Three days dead. Her body found out in the desert barely covered with a little sand.
Tammy Links: Las Vegas Showgirl. Dead. Gale Rogers: Las Vegas Showgirl. Dead.
Cause of death: Loss of blood. All three.
The pathologist reported that Jillee had lost over four pints of blood. The body was unmarked except for a throat wound. Two deep punctures, the skin between ripped away. The veins around the wound had collapsed. The jugular had been pierced very precisely. Blood loss had been rapid. Too rapid to be explained by the natural pumping action of the heart. Half the blood in the body had been sucked out. A massive hemorrhage of the brain had been followed within moments by unconsciousness and death.
One man suspected the cause: One man Knew:
Dr. Russell V. Chillders - Chill. Psychic Investigator
He recognised the cruelly clinical mark of the feeding vampire.
The man's a genius. This time he's in at the First Annual Psychic Seminar in Vegas promoting one of his bestsellers to an avid audience and Laura Littlefawn when redneck cop Captain Loomis whisks him away meet pathologist Bill Patterson. Patterson would like Chill to give his opinion on the dead showgirl craze, because he has a terrible feeling that a vampire is responsible. Loomis can barely conceal his contempt - at this theory, at Chill, at psychic hocus pocus, at humanity in all its forms and, most of all, at pink clad Ramsey Bullock, owner of The Gold Dust Queen where the three girls worked. "How they can let these fags into Vegas, I don't know. He oughta go back to L. A., where he belongs." It is to be hoped that when he retires he moves to an English village and opens a pub. The Gold Dust Queen and the adjoining The Silver Foxxe are linked by a secret tunnel. When Amelia Robinson, ambitious proprietor of The Silver Foxxe discovered it, she also disturbed a centuries old vampire, Edvar, all tux and opera cape, and has now struck up a deal with him whereby she feeds him chorus girls in return for his assistance in taking over the Man in Pink's club.

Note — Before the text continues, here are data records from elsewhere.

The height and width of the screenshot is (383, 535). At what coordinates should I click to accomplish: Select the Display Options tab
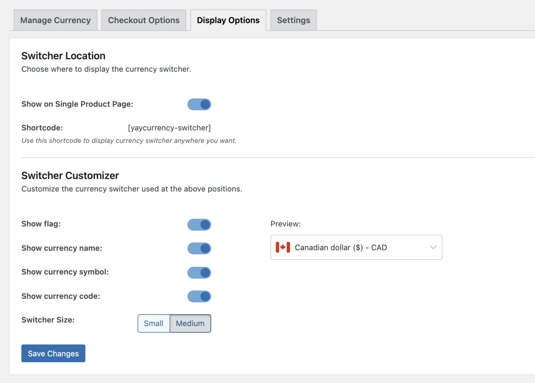(228, 20)
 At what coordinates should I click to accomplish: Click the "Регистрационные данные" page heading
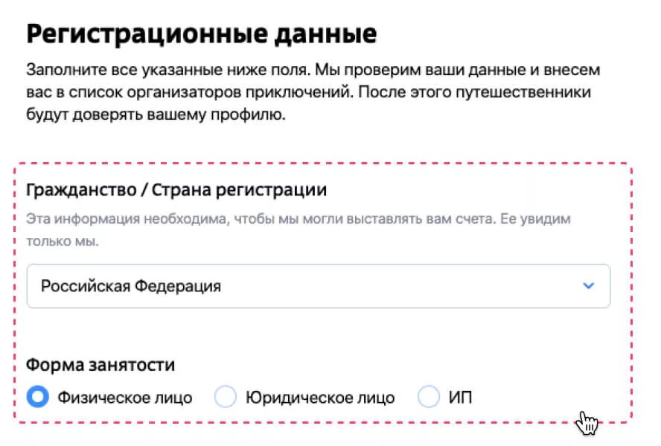pos(202,33)
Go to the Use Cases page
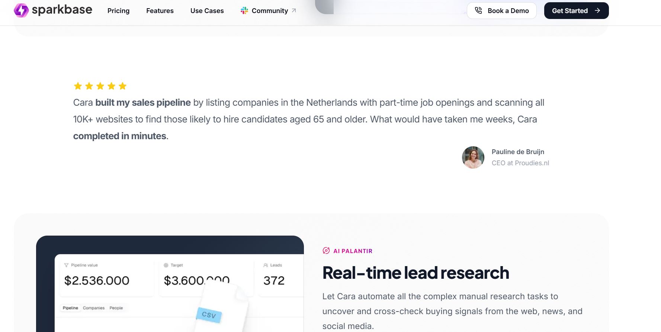Image resolution: width=661 pixels, height=332 pixels. click(207, 11)
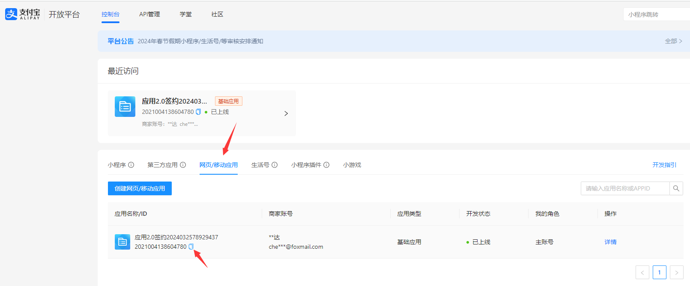Go to next page arrow
The width and height of the screenshot is (690, 286).
point(677,272)
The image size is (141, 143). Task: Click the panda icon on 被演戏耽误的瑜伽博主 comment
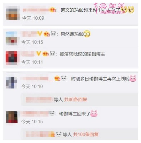click(x=52, y=54)
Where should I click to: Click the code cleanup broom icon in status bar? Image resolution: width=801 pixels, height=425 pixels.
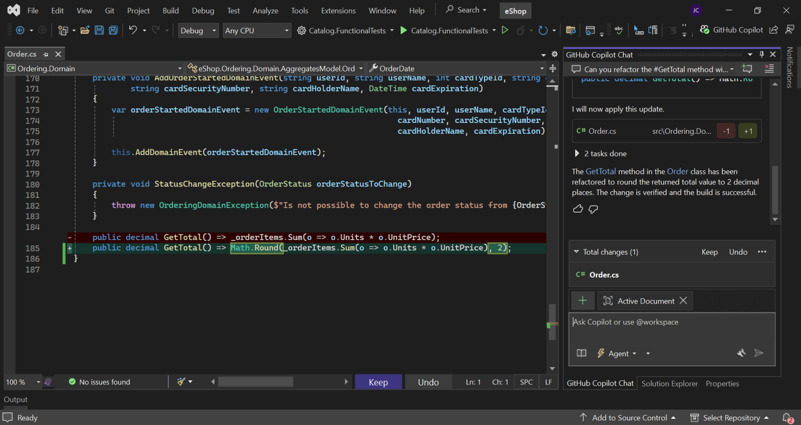(x=181, y=381)
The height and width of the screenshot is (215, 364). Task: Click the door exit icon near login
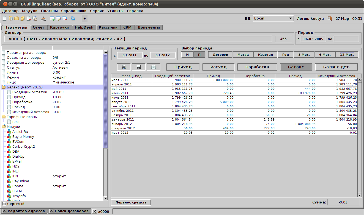pos(330,18)
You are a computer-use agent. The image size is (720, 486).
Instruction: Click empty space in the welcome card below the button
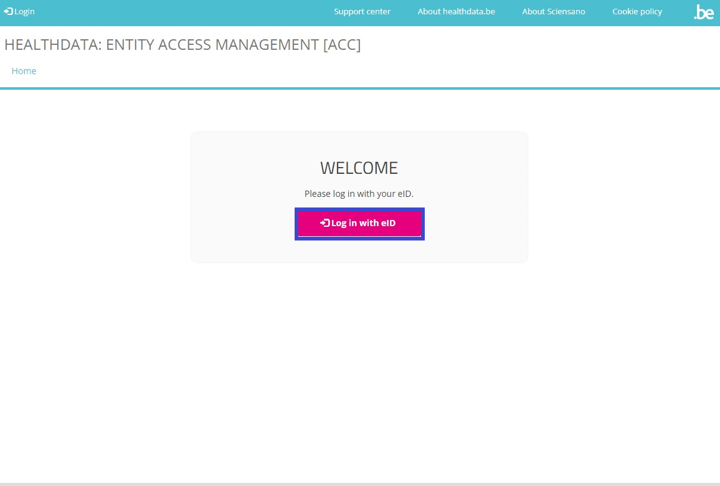coord(359,251)
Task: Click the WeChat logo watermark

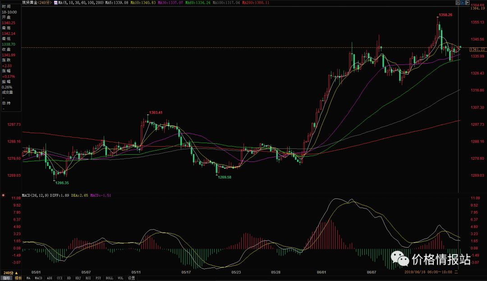Action: point(400,259)
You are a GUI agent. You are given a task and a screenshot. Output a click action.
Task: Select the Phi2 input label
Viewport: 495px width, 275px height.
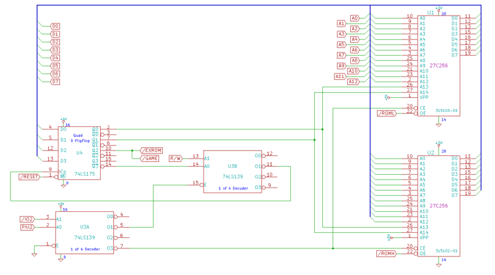coord(27,227)
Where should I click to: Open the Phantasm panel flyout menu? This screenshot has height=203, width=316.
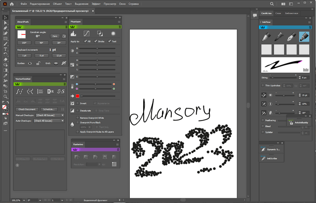[119, 22]
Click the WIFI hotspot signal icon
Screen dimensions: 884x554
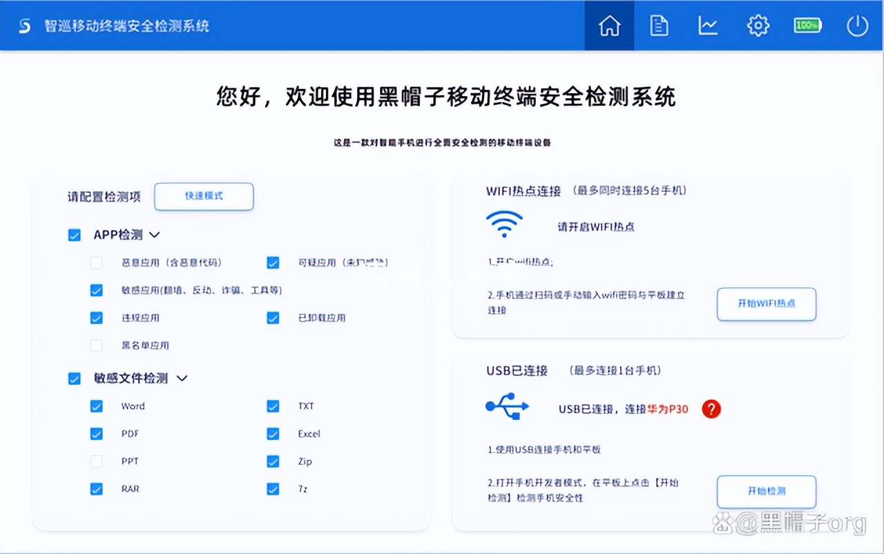tap(503, 225)
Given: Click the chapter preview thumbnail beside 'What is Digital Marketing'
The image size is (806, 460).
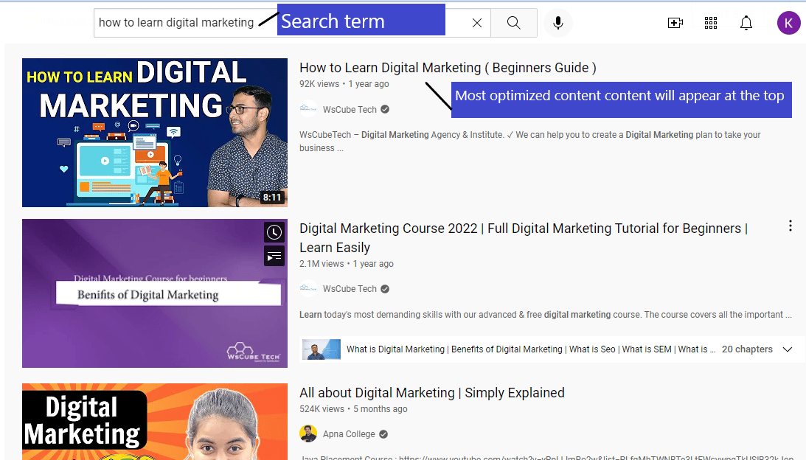Looking at the screenshot, I should point(322,349).
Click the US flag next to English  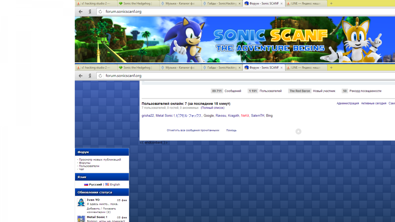pos(107,185)
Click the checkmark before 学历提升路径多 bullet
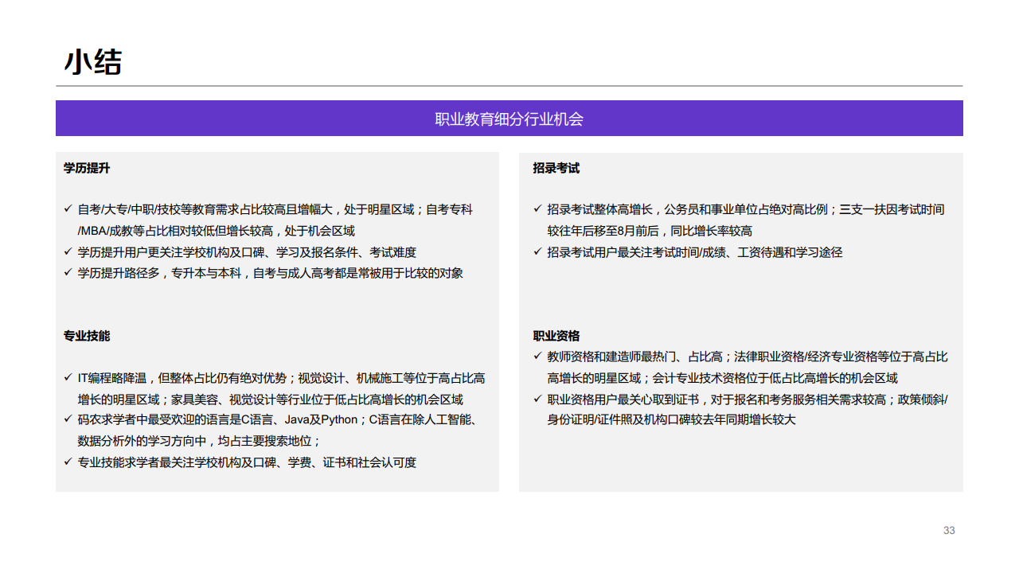Viewport: 1019px width, 573px height. click(x=67, y=273)
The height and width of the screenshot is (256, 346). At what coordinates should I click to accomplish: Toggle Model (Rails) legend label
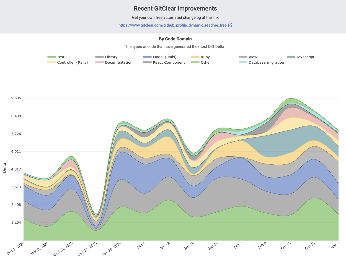point(164,57)
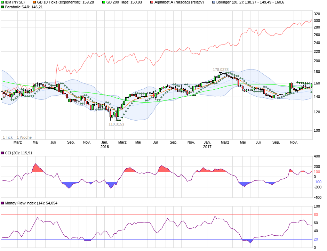This screenshot has width=327, height=251.
Task: Click the Money Flow Index panel icon
Action: tap(3, 203)
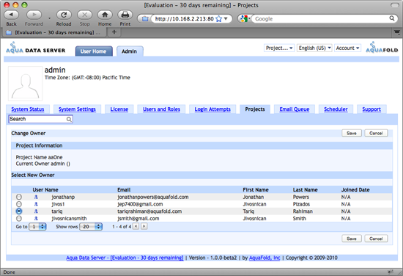Follow the AquaFold, Inc footer link
Image resolution: width=403 pixels, height=276 pixels.
click(265, 258)
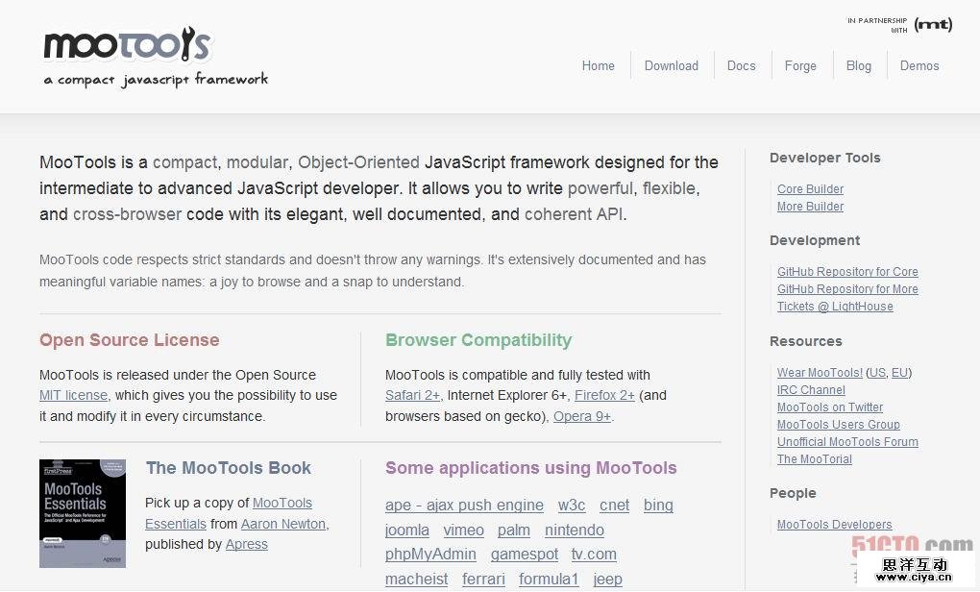Viewport: 980px width, 592px height.
Task: Open Tickets @ LightHouse link
Action: (x=835, y=307)
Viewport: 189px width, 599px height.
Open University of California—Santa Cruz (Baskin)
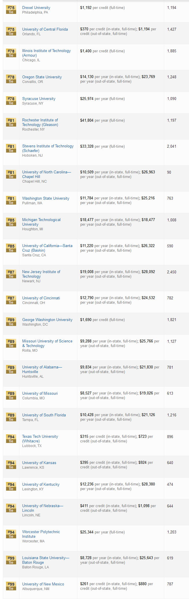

Chill is having the time of his life. In the name of vampire-hunting, the sesame stick muncher gets to interview the Chorus Girls. In their communal changing room. And everybody recognises him from his chat-show appearances. On the downside, he's also also had to endure a "boffo" set by C &W favourite Rambo Nelson at The Gold Dust Queen. For a time it looks as though he may also be due some love interest from dancer Marla, but Edvar also has designs on her .... It's probably not a series best or maybe I've just read too many vampire novels. The biggest disappointment is Edvar's performance in the final showdown: Chill toughs him up way too easily considering the guy should have the strength of ten men. Marla makes a far better show of it in her catfight with Laura. Hal Strong, the third member of Chill's team, gets to do some vampire research (namechecks for Montague Summers, Colin Wilson and Dion Fortune's Psychic Self-Defence), but his main contribution is to get trapped in a lift while everyone else is having a fight to the death.